Predicting the speed-distance effect using percentile rank

If the speed-distance effect is determined by accumulated experience, then the corresponding percepts should be predicted by the percentile rank (cumulative probability×100%) of any given image speed when presented as a visual stimulus. In this conceptual framework, the higher an image speed ranks on the scale of accumulated image-source relationships, the faster the motion perceived. This approach therefore predicts that when two moving objects generate images that translate different projected distances at different speeds but nonetheless have the same percentile rank, their perceived speeds should be the same. Conversely, when two objects generate the same rate of image translation over different projected distances, but the cumulative probabilities of their possible sources have different percentile ranks, the perception of their speeds should be different.

We therefore assessed whether the cumulative probability distributions of image speeds in Figure 5 accurately predicted the psychophysical functions derived from observers viewing similar motion stimuli (see Figure 3). As described in Materials and Methods, observers compared the apparent speed generated by a reference stimulus with the apparent speed generated by a test stimulus traversing the different projected distances assessed in Figure 5; their task was to indicate when the speed elicited by the test stimulus appeared to match the speed elicited by the reference stimulus in a randomized double staircase procedure.

We first examined the accuracy of the percepts predicted on this basis when the reference and test stimuli had different image speeds but the same percentile rank. Consider, for example, a reference stimulus traversing 2° on the image plane at a speed of 6.5°/s compared with test stimuli traversing distances 1°, 3°, 5°, or 7° (Figure 6A).

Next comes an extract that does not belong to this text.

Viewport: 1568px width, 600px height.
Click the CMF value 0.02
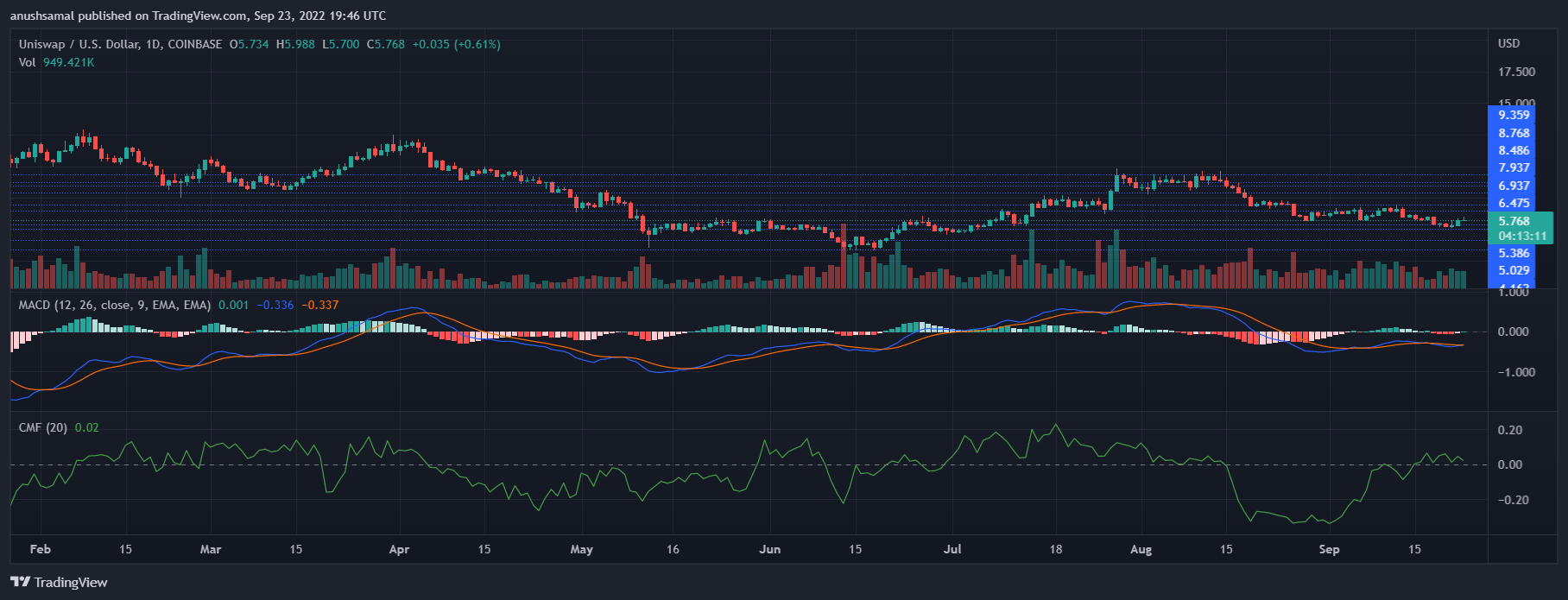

When the frequency of occurrence of image speeds of test stimuli has the same percentile rank as the reference stimulus, the frequency of occurrence of physical sources generating these image speeds is, by definition, the same. Thus, as indicated by the vertical dashed lines in Figure 6A, when an object with a projected image speed of 6.5°/s traverses 2° on the retina, test stimuli that traverse projected distances of 3°, 5°, and 7° at the same percentile rank have always had image speeds that are progressively greater than 6.5°/s; conversely, a test stimulus with a projected distance of 1° at the same rank has always had an image speed less than 6.5°/s. If the hypothesis concerning the speed-distance effect is correct, then these empirical functions should predict the relative speeds seen by the observers.

As shown in Figure 6B-C, the predictions made on this basis are in close agreement with the observed results. Thus, a reference stimulus traversing 2° at an image speed of 6.5°/s is correctly predicted to elicit the same apparent speed as stimuli with greater image speeds translating over distances of 3°, 5°, and 7°. Conversely, the same reference stimulus is correctly predicted to elicit the same apparent speed as a slower stimulus translating over 1°. Based on the sum of squared errors, the empirical functions explain>92% of the variance in the psychophysical data (1° test: 95.5%; 3° test: 95.1%; 5° test: 95.6%; 7° test: 92.5%). Similarly accurate predictions were made for reference stimuli of 4° and 6° (see Figure S1).

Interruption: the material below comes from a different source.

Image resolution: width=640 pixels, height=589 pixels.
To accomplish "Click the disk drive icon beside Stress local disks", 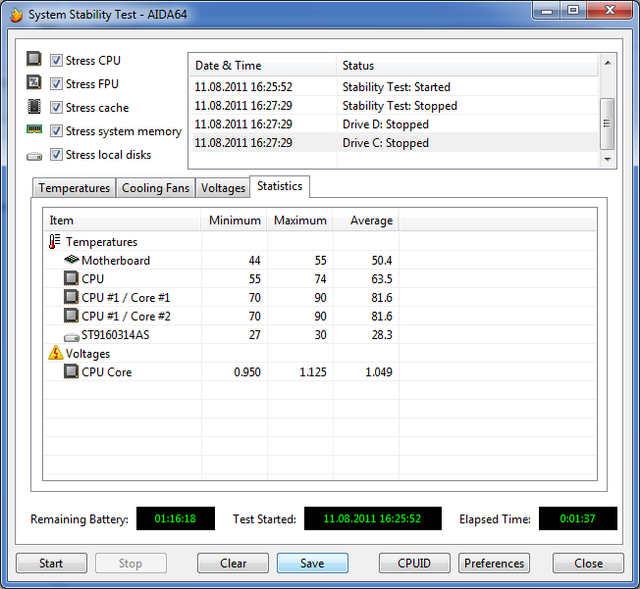I will (x=34, y=156).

The cumulative probability distributions in Figure 5 also predict the phenomenology elicited by stimuli having the same image speed but traversing different projected distances (Figure 7). Consider, for instance, the different percentile ranks generated by an image speed of 6.5°/s traversing distances of 1°, 2° 3°, 5°, and 7° on the retina (Figure 7A). If relative rank determines the speed-distance effect, then stimuli moving over different projected distances with the same image speed should appear to be moving at different speeds. Thus, when a projected image is moving at 6.5°/s, the motion perceived should appear slower when traversing 2° than when traversing 1°; conversely, the same image speed should appear faster when traversing 2° than when traversing larger projected distances (e.g., 3°, 5° and 7°). As shown in Figure 7B, these predictions are also borne out.

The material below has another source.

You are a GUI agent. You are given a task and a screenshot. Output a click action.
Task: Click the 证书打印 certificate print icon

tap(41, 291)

In short, the percentile rank of image speeds in Figure 5 accurately predicts the anomalies of perceived speed that define the speed-distance effect.

Discussion

The ability to predict the psychophysical functions in Figures 6 and 7 supports the hypothesis that the basis for the speed-distance effect is accumulated experience with image speeds and their projected distances. When this evidence is combined with the success of an empirical framework in predicting other puzzling aspects of motion perception [2], [3], as well as perceptions of brightness, color, and geometric form [9][11], a different concept of visual experience and its underlying mechanism emerges.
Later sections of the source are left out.